◆ Extracted information:
>>

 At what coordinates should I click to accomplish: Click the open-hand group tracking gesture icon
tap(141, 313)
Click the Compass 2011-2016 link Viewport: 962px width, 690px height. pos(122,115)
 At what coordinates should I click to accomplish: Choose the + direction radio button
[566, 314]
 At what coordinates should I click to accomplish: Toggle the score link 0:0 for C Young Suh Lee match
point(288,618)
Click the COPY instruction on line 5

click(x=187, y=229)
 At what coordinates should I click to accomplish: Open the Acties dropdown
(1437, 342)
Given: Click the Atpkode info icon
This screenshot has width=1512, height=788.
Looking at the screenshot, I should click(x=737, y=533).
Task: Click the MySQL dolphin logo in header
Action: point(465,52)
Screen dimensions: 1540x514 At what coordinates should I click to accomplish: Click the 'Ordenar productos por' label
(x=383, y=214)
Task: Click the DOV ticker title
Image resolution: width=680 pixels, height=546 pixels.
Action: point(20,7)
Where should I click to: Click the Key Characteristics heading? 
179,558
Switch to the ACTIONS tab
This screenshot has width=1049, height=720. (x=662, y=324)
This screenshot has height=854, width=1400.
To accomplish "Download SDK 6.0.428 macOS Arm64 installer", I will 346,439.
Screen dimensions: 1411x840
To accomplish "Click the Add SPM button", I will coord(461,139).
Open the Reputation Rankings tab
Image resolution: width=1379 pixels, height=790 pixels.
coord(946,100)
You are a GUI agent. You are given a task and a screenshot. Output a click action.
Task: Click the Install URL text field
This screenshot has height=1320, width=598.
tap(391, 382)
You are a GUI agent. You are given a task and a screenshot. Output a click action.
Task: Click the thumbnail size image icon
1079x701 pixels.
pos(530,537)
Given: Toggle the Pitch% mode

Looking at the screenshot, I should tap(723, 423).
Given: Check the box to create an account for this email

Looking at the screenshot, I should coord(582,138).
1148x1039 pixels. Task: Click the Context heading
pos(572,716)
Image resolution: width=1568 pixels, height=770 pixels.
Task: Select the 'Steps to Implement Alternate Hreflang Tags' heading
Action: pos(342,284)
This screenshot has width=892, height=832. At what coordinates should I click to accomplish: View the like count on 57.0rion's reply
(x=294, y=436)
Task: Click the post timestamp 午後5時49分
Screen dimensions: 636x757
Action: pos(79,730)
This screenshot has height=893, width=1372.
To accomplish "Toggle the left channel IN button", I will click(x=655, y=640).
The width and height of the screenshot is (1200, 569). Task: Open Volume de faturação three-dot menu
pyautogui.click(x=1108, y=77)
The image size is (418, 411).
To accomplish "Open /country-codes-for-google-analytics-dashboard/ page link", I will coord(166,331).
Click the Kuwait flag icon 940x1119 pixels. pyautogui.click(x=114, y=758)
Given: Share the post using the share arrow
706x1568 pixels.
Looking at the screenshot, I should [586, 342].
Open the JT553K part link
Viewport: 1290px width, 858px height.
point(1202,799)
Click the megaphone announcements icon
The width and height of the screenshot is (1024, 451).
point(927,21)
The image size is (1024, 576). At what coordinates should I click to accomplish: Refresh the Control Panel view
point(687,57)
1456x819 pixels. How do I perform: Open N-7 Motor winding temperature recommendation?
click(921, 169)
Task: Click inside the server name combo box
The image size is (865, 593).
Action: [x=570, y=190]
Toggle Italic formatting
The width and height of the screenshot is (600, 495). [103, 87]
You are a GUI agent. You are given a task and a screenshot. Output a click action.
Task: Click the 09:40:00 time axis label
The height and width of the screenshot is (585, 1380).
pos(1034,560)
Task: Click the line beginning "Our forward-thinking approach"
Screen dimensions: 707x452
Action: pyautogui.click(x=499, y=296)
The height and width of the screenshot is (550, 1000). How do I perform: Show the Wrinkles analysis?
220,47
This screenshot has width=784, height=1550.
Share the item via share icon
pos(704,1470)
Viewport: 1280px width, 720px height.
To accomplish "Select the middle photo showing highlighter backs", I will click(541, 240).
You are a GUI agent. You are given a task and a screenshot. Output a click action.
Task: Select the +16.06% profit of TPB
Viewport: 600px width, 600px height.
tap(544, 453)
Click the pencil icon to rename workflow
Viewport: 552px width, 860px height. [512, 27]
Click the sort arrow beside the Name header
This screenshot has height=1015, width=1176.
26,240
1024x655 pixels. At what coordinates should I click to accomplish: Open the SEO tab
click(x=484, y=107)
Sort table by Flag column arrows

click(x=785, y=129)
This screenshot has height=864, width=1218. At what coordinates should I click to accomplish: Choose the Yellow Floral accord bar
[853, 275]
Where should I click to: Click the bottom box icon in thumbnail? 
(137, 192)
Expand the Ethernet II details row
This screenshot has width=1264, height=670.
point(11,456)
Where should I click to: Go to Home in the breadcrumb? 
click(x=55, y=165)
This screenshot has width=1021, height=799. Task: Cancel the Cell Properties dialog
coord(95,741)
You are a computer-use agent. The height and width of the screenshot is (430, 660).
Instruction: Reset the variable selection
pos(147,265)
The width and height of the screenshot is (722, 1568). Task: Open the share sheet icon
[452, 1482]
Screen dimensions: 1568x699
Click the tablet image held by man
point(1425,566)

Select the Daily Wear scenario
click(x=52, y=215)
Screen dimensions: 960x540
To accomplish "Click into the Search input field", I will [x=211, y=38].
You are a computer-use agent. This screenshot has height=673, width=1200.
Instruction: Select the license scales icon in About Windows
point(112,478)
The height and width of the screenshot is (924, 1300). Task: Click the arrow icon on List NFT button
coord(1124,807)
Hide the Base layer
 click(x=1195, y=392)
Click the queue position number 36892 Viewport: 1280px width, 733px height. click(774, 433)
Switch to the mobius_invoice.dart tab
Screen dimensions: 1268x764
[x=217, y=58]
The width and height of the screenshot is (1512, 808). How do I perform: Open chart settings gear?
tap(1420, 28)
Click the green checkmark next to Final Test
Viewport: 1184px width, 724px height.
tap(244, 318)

<<

◆ What you will do: Find the lines in the records that contain the word "computer", then copy every one of them.

◆ Result of this exercise:
You are a computer-use agent. The height and width of the screenshot is (430, 660).
You are a computer-use agent. This screenshot has height=673, width=1200.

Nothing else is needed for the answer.